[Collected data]
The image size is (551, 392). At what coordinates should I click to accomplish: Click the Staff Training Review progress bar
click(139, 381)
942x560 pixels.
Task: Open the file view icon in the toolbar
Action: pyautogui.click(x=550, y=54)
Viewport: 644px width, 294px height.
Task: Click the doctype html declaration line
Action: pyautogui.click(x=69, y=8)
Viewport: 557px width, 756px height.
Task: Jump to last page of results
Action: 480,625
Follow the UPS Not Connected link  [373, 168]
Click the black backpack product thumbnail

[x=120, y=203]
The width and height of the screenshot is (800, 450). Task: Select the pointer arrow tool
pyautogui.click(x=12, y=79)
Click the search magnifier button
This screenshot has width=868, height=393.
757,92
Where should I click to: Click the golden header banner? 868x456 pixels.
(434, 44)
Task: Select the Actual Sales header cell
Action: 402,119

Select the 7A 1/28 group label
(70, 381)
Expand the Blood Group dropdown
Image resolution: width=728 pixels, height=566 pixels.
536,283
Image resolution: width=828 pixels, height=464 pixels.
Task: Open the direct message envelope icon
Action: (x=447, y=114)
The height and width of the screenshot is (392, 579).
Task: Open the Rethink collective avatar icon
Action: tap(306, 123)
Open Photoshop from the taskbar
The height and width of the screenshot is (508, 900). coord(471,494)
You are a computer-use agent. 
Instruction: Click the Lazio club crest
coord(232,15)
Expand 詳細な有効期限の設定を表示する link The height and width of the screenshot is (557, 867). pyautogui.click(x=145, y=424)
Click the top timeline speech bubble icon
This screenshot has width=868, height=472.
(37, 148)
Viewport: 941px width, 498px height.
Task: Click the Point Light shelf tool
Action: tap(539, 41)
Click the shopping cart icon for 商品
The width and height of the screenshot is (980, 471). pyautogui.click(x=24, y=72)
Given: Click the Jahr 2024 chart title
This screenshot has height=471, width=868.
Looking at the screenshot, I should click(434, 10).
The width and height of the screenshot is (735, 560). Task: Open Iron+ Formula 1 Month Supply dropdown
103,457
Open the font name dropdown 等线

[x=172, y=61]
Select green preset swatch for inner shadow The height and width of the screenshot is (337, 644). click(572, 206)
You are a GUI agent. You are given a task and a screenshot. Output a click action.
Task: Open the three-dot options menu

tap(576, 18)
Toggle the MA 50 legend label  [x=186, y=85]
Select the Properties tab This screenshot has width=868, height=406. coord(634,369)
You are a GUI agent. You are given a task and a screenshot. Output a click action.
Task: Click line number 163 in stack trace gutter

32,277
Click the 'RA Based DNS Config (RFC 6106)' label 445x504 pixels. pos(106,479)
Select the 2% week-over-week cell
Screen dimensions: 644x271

### EXERCISE PROMPT:
In the entries above, the lines between the one holding "Instruction: Click the Lazio club crest" and the one holding "Click the top timeline speech bubble icon", inclusive, are to be printed exactly as written, and those alone.

### ANSWER FOR THE TASK:
Instruction: Click the Lazio club crest
coord(232,15)
Expand 詳細な有効期限の設定を表示する link The height and width of the screenshot is (557, 867). pyautogui.click(x=145, y=424)
Click the top timeline speech bubble icon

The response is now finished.